"Hit and Run" is a song by American electronic music group Breathe Carolina. It was released on May 22, 2012 as the second single from the reloaded version of their third studio album Hell Is What You Make It.

Background and composition
The song was written by David Schmitt, Kyle Even, Eric Armenta, Joshua Aragon, Luis Bonet, and Lindy Robbins while production was handled by Ian Kirkpatrick and Matt Squire. The track runs at 124 BPM and is in the key of F-sharp minor. Band member Kyle Even said that the song was one of his favorites from the album. Even said that the song is about, "wanting things to stay the same, but wanting them to be different, too."

The band released the cover art for "Hit and Run" on May 16, 2012. They first performed the song live on May 19, 2012. The song premiered on Alternative Press on May 21, 2012 and was released digitally the following day. A lyric video was released that same day. A remix to the song was released in July 2012 that was included in the reloaded version of Hell Is What You Make It. The song sold 20,000 digital downloads in its first week.

_Exercise A_:
In the "Hit and Run" article, what tempo does the track run at?
_Exercise B_:
Return the stretch of the "Hit and Run" article that opens with the words containing "The band released" and closes with "its first week.".
_Exercise C_:
Extend the "Hit and Run" article onward from its final sentence.

_Information provided_:
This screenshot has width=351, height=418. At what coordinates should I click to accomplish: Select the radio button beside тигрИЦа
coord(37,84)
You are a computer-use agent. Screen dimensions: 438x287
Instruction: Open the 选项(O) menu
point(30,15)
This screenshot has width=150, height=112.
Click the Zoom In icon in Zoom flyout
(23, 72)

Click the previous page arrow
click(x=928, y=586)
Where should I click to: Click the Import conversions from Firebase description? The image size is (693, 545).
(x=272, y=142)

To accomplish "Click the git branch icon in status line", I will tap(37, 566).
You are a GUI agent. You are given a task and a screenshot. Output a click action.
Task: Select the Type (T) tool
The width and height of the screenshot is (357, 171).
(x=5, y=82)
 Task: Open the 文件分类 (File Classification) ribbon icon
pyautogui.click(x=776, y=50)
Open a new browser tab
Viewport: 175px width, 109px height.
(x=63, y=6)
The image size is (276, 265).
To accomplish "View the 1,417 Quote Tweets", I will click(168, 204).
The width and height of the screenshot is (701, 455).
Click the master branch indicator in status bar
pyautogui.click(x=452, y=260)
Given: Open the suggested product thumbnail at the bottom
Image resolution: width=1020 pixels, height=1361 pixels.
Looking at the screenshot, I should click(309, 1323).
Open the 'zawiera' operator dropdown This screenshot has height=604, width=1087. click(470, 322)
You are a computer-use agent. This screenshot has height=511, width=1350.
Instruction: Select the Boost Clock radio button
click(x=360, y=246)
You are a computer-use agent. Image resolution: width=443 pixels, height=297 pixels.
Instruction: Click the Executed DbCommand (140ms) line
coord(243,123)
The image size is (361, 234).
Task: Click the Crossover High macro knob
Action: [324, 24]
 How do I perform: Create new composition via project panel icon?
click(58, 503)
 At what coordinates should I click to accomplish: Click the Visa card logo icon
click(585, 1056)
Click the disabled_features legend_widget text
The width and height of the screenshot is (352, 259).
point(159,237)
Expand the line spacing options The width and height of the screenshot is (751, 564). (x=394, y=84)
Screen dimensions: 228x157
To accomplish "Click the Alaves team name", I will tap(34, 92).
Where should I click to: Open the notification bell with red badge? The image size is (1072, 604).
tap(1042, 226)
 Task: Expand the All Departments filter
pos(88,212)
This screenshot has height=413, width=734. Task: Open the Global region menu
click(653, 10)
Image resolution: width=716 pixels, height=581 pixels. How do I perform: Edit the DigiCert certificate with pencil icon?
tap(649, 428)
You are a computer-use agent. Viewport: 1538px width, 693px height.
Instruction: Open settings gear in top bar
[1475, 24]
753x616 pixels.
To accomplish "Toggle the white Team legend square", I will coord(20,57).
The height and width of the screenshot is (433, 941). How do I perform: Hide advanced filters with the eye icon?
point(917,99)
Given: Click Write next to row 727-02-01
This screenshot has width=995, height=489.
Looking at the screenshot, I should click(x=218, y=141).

_Answer A_:
124 BPM.

_Answer B_:
The band released the cover art for "Hit and Run" on May 16, 2012. They first performed the song live on May 19, 2012. The song premiered on Alternative Press on May 21, 2012 and was released digitally the following day. A lyric video was released that same day. A remix to the song was released in July 2012 that was included in the reloaded version of Hell Is What You Make It. The song sold 20,000 digital downloads in its first week.

_Answer C_:
Reception
MTV's David Greenwald said, "'Hit and Run' goes all T-Pain-meets-Skrillex on us, smoothing out the duo's vocals with auto-tune and adding rave-ready bass to Breathe Carolina's beat arsenal."

Music video
The band released a music video teaser for "Hit and Run" on June 8. It was officially released on June 13, 2012 and was directed by Travis Kopach. Speaking about the music video, Kyle Even said, "The whole idea behind the video was that we live in this black and white world, but there was one girl who knew what color was and she shows us that it's ok to be different. It starts a contagious array and now the whole world is in color."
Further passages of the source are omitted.